**GIVEN INSTRUCTION 1**:
From the listing, output word for word everything from the line with "This screenshot has width=640, height=360." down to the line with "1512x804 pixels. (194, 114)", keeping both of those lines.

**TEXT EXCERPT**:
Textured, sensitive writing about history – and especially about the facets of history that are generally forgotten – is something Tokarczuk excels at. Her most recent book, the monumental The Books of Jacob, soon to be published in English by Fitzcarraldo Editions and also translated by Jennifer Croft, is a rich, polyphonic fictionalised story of a 17th-century self-appointed Messiah, Jacob Frank. He is almost dangerously charismatic, but it is his community that is the focus of the book: Tokarczuk gives all of them voices, perspectives, bodies. Two of her other novels available in English are House of Day, House of Night (Granta), and Primeval and Other Times (Twisted Spoon Press), both translated by Antonia Lloyd-Jones; both span lengthy periods of time and feature sizeable casts of characters; both have something of the parable in them, compassionately examining the fundamental issues of being human.

**INPUT MATERIAL**:

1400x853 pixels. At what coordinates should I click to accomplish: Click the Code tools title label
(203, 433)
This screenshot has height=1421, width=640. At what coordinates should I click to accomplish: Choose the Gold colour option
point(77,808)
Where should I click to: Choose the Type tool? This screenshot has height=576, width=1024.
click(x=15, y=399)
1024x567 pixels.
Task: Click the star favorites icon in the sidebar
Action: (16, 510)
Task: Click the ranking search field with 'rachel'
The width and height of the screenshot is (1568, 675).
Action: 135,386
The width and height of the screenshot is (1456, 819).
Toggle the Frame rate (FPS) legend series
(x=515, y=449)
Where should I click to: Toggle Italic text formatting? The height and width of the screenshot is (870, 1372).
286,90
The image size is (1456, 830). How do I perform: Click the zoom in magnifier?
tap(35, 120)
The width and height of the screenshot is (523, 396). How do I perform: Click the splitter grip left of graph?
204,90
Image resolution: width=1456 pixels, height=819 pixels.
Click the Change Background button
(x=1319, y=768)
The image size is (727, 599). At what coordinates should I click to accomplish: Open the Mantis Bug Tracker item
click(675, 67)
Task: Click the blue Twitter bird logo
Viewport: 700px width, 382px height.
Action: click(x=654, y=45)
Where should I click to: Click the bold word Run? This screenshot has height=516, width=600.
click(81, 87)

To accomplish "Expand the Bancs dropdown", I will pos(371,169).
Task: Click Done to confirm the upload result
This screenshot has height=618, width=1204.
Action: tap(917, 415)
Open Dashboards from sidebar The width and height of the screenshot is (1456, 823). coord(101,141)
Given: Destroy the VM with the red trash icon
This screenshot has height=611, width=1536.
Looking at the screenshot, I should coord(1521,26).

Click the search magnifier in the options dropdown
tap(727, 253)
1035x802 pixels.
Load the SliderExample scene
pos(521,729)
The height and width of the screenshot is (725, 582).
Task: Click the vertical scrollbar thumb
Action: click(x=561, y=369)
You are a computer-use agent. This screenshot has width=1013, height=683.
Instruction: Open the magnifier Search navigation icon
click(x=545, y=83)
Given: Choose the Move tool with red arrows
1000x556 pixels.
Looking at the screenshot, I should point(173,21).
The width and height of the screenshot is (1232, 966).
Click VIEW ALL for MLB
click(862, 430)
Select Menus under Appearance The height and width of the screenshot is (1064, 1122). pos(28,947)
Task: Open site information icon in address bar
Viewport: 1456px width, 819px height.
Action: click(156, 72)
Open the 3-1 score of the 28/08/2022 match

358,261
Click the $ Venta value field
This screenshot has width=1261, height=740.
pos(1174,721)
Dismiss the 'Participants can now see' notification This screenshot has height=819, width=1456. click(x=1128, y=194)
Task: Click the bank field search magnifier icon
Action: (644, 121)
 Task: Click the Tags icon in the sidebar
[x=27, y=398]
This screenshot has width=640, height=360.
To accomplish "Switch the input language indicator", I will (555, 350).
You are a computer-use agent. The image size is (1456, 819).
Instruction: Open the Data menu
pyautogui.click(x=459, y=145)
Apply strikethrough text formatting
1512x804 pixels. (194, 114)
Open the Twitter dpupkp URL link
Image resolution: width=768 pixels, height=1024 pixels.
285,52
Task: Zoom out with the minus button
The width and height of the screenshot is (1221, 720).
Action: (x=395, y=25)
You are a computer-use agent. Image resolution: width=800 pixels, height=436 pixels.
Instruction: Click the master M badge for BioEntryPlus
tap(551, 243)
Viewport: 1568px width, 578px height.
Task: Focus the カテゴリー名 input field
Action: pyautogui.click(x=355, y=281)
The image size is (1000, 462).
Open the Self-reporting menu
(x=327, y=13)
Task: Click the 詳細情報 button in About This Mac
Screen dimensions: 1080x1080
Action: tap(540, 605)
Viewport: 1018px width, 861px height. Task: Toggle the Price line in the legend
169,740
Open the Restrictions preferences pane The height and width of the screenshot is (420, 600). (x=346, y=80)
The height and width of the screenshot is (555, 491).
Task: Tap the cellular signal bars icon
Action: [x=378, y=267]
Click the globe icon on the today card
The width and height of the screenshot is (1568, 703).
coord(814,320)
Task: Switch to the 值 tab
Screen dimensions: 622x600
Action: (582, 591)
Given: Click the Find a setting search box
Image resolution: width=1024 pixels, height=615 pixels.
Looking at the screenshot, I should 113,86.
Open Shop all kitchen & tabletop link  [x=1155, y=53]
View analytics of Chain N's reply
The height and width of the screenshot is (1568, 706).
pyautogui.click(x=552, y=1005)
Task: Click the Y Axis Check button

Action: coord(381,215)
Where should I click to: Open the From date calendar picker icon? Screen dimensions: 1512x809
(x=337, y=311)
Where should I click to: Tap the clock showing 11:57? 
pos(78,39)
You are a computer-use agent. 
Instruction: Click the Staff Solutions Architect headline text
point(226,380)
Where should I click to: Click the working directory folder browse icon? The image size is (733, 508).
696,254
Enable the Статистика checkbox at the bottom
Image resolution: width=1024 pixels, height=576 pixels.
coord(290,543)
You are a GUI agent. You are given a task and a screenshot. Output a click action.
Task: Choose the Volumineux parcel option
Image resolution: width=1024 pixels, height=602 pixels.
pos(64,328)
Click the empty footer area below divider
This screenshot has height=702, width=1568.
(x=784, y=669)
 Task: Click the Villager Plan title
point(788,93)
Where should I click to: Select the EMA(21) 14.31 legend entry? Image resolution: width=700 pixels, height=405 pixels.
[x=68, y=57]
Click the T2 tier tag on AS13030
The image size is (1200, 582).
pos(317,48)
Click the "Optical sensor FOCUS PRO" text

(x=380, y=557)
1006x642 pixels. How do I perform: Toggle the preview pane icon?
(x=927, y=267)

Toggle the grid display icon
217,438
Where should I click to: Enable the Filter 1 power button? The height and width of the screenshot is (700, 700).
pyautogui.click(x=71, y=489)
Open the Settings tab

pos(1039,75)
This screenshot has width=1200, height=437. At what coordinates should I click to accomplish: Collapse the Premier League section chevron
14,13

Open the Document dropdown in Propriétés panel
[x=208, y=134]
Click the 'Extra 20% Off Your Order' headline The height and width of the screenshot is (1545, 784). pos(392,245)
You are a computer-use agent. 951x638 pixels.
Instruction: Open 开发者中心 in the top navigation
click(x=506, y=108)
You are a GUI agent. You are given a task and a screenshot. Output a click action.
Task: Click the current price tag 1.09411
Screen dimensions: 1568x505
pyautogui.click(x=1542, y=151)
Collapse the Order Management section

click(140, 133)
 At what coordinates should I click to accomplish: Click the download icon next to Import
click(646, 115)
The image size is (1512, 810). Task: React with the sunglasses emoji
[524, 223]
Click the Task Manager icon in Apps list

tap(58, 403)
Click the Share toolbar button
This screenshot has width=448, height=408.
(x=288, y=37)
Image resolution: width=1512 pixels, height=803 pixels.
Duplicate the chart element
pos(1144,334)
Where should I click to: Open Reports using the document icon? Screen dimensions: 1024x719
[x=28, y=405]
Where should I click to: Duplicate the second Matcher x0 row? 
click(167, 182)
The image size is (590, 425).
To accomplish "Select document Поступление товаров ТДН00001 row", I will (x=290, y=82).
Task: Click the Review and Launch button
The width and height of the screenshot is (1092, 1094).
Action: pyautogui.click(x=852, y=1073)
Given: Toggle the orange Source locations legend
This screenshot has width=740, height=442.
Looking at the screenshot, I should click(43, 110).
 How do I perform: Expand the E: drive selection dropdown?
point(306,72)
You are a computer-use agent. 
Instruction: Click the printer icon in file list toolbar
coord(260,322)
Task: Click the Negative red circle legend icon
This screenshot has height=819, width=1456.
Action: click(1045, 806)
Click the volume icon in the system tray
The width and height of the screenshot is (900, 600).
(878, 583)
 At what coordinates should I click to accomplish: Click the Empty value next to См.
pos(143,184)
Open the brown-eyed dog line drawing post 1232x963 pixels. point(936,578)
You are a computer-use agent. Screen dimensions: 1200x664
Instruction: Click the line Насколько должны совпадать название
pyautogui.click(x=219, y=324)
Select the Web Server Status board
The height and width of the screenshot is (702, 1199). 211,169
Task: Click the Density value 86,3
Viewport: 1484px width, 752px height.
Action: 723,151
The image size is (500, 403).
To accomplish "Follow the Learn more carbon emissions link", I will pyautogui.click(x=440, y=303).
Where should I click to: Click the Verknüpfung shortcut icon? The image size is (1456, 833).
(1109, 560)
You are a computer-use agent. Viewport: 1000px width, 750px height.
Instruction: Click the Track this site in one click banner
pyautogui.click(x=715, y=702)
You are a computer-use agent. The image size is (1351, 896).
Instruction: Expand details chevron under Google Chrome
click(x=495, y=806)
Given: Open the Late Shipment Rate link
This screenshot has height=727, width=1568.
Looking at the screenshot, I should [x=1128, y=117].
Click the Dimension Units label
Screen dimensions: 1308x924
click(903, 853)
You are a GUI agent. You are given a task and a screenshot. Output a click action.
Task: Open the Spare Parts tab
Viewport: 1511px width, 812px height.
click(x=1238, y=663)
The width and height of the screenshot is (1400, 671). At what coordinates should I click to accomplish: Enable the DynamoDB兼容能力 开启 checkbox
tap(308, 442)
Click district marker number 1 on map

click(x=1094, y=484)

**GIVEN INSTRUCTION 2**:
Pick up the passage on Tokarczuk's fiction after its last sentence and keep it going.

**RESPONSE 1**:
This screenshot has width=640, height=360.
To accomplish "Switch the input language indicator", I will (555, 350).
You are a computer-use agent. The image size is (1456, 819).
Instruction: Open the Data menu
pyautogui.click(x=459, y=145)
Apply strikethrough text formatting
1512x804 pixels. (194, 114)

**RESPONSE 2**:
Speaking of translation and multiple translators: at the World Congress of Translators of Polish Literature, which took place in June 2017 in Kraków, Tokarczuk was in conversation with a group of her translators about various versions of The Books of Jacob. It occurred to me that an event like this, but focused on Flights, would be an opportunity to think about the borders any given text crosses, to explore whether the subject matter has any bearing on the process of writing the text in another language. Does a book whose ethos is all about transit and encounter travel differently than one firmly rooted in its soil, redolent of its local terroir? As a reader, I found it thrilling to read those tales of movement newly told in another language; it felt like an affirmation of the idea Flights has at its heart – that beautiful and deeply human things can come from being in/from more than one place.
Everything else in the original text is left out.